Dombret outlines demands ahead of Basel negotiations
Just under two weeks before the Basel Committee meets in Santiago to negotiate new international rules for the regulation of banks, Bundesbank Executive Board member Andreas Dombret has outlined the Bundesbank's demands. He has said that he will advocate that banks retain internal models to calculate their credit risk. Large banks in particular use such models to determine how much capital they need to put aside for loans and other business transactions.
Banks and savings banks obliged to apply conservative value calculations
During a speech he delivered in Frankfurt, Dombret cited property loans to illustrate his demand. He pointed out that in Germany and other countries, banks and savings banks are obliged to apply conservative value calculations when valuing real estate. These, he explained, are more cautious and less volatile than valuations based only on the market value of a property, for example.

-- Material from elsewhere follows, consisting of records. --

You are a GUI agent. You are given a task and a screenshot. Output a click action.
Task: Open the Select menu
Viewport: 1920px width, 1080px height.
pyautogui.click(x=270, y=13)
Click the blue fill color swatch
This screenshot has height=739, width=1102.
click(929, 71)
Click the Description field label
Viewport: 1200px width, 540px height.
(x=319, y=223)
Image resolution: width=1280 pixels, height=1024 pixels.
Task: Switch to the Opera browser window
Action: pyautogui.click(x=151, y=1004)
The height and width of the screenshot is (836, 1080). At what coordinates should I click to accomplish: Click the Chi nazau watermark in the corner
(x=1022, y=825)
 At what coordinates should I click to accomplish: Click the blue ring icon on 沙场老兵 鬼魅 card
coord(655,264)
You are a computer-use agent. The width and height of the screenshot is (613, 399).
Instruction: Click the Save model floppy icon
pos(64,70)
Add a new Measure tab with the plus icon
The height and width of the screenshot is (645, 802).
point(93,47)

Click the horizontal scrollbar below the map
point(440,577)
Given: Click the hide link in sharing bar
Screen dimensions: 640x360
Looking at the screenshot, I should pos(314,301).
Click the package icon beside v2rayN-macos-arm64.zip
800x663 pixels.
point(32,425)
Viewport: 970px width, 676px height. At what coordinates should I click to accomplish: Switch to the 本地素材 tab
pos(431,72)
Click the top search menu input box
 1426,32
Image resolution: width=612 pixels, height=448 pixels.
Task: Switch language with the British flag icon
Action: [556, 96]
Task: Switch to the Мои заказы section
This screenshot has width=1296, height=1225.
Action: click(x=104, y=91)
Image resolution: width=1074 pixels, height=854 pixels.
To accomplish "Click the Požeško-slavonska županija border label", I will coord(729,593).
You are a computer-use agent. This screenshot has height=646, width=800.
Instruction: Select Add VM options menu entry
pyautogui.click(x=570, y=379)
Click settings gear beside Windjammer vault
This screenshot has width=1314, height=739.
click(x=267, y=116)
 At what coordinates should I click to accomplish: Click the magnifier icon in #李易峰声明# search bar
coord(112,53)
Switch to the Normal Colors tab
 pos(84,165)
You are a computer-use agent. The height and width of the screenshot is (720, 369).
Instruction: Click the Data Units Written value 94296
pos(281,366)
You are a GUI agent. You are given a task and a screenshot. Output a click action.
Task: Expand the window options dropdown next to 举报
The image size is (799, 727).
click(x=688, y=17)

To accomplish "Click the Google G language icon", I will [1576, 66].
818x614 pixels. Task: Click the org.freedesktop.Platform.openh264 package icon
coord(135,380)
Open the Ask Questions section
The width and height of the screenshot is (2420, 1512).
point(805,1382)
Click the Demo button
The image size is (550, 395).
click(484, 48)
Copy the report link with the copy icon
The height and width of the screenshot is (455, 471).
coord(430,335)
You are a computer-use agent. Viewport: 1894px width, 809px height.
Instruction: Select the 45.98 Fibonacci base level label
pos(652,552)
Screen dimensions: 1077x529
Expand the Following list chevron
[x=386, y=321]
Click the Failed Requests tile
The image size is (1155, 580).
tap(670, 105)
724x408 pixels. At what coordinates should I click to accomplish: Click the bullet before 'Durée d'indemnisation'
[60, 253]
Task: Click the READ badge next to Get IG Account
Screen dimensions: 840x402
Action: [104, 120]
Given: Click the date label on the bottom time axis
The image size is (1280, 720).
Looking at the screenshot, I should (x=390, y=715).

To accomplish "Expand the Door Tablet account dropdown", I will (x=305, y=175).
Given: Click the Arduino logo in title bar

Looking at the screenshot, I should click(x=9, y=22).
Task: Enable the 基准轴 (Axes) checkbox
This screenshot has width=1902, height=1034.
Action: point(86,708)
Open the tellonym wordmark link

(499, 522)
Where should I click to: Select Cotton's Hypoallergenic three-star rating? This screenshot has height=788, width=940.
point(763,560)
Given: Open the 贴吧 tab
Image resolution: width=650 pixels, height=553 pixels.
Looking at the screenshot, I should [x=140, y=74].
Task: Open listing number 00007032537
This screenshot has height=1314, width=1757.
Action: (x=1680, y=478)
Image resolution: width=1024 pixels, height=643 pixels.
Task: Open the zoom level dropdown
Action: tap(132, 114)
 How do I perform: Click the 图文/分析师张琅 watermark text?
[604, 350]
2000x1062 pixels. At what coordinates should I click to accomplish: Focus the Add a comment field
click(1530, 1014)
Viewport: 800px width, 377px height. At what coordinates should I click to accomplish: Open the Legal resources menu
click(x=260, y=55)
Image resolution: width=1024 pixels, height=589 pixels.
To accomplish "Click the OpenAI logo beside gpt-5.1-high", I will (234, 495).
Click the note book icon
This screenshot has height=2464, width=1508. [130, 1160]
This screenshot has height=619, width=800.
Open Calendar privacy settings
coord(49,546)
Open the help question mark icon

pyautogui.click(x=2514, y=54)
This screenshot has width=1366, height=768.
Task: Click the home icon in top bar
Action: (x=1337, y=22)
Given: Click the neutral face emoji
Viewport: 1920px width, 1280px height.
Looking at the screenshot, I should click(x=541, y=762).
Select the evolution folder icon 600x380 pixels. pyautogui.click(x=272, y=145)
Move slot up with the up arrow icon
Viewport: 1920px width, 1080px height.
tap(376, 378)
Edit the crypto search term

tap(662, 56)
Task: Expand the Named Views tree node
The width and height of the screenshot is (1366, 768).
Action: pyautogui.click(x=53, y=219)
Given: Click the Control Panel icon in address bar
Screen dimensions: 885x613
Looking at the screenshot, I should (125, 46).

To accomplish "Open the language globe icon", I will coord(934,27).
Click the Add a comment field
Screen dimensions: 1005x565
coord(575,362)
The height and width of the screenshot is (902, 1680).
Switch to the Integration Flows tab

"Market prices are, of course, prone to overvaluations and price bubbles," Dombret said, but added that less restrictive valuation standards are often used in other countries than in Germany. However, he pointed out that the Basel rules make no distinction between them and the valuation methods that German banks are penalised for using, as they incur lower risk yet are subject to the same capital requirements.
"We, as the German supervisory authority, will be objecting to this," said Dombret. He further remarked that, in his view, this approach would distort global and regional competition. Dombret commented that each institution would, moreover, feel penalised for contributing to a more cautious management of the financial risks resulting from property finance.
"In the case of real estate loans, we want the Basel framework to take due account of reliable data series on low loss ratios, like those obtained from conservative valuation methods in Germany," Dombret noted. Andreas Dombret expressed his belief that maintaining internal models would mean a risk-sensitive regulatory approach under which the capital requirements reflect an institution's actual risks as accurately as possible.
Moreover, the Bundesbank Executive Board member said that he is opposed to an initiative in support of imposing an output floor on capital requirements that a bank itself calculates. An output floor would come into play if a bank with its own risk models calculates lower capital requirements than banks using standardised approaches. According to the Basel Committee's proposals, the maximum reduction in capital requirements should in future be either 20 per cent or 40 per cent compared with the standard model. The aim here is to limit the advantage accruing to banks that use internal models. Dombret said he believes that, in theory, the output floor acts as a way of putting a stop to the frivolous calculation exercises associated with internal models.
"In practice, however, it works against the focus on risk," he said. In addition, the Bundesbank Executive Board member recommended that the new rules should not be used in the case of small and medium-sized institutions.
"These rules," he remarked, "are intended for large, international institutions."
No agreement at any price
Dombret concluded his speech by emphasising the importance of international agreements such as Basel III, saying that effective international standards beyond the regional level are in everyone's interests. In this way, he continued, Basel sets the standard for effective international cooperation.
"Currently, we are seeing many citizens calling our globalised world into question, with more and more looking for answers in separation or regionalisation," said Dombret. He expressed the strong hope that the cooperation on the Basel Committee will continue under the new administration in the United States on the basis of mutual trust. Andreas Dombret stressed, however, that
"the Bundesbank is not prepared to reach an agreement at any price".